[Start of Attachment]
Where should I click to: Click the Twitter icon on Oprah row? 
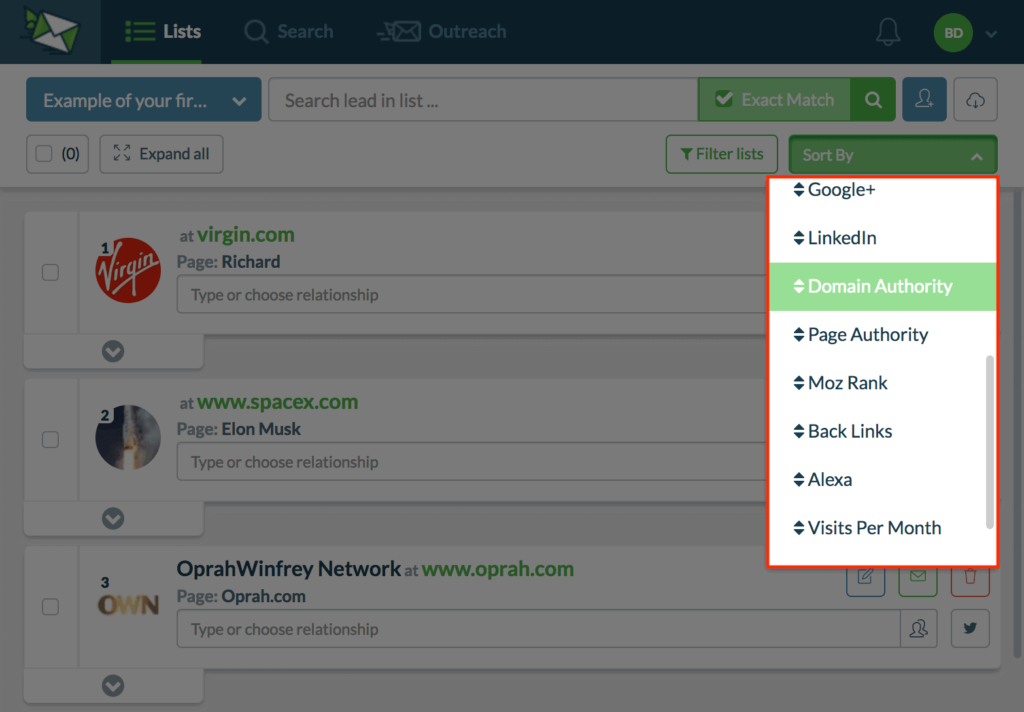[x=970, y=629]
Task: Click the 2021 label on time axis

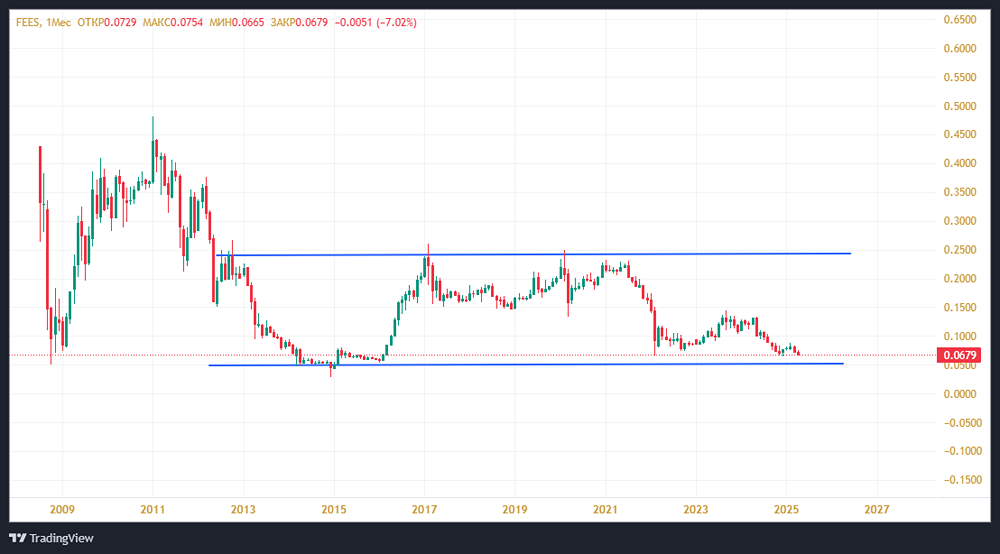Action: (605, 509)
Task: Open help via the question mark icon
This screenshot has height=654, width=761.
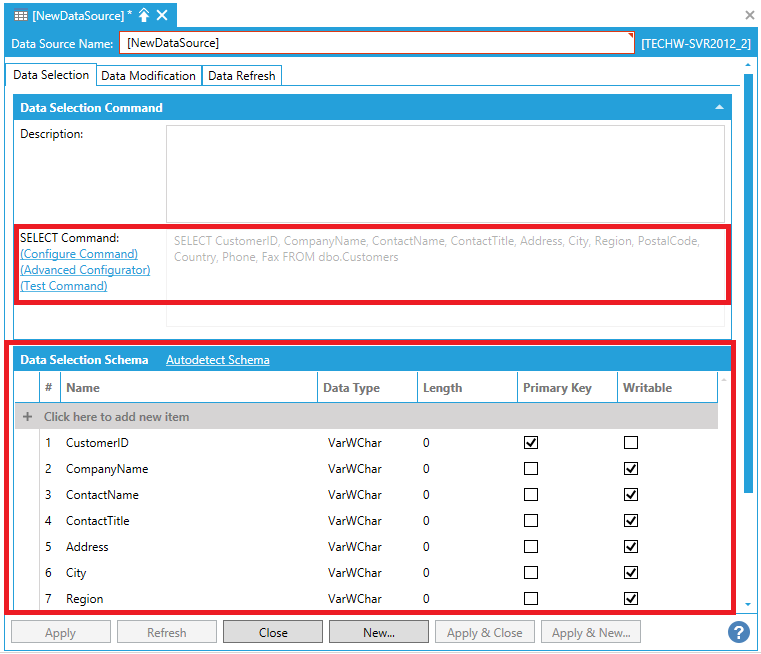Action: [x=739, y=632]
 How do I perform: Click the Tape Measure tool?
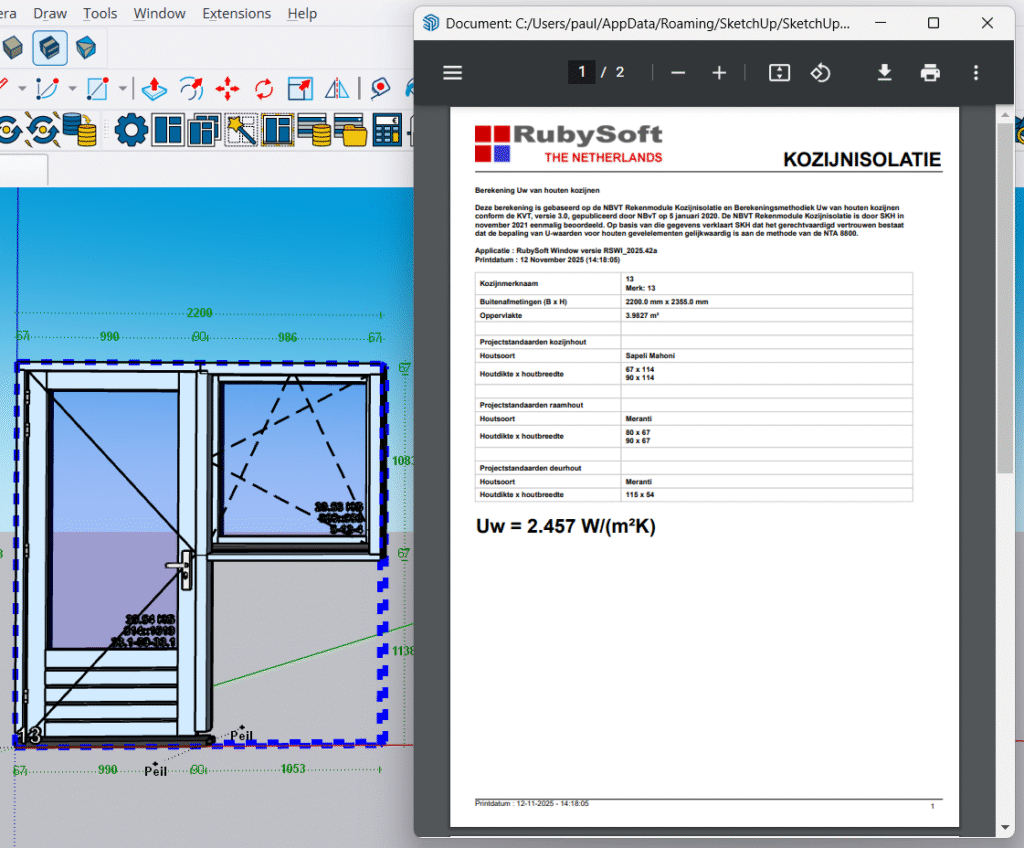(x=380, y=89)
[End of Attachment]
*Instructions to follow*: Print the records again exactly, pictures excluded.

*Answer for this exercise*:
Where should I click to: Click the Twitter icon on Oprah row? 
[x=970, y=629]
Task: Click the 2021 label on time axis

Action: (605, 509)
Task: Open help via the question mark icon
This screenshot has height=654, width=761.
Action: [x=739, y=632]
 How do I perform: Click the Tape Measure tool?
(x=380, y=89)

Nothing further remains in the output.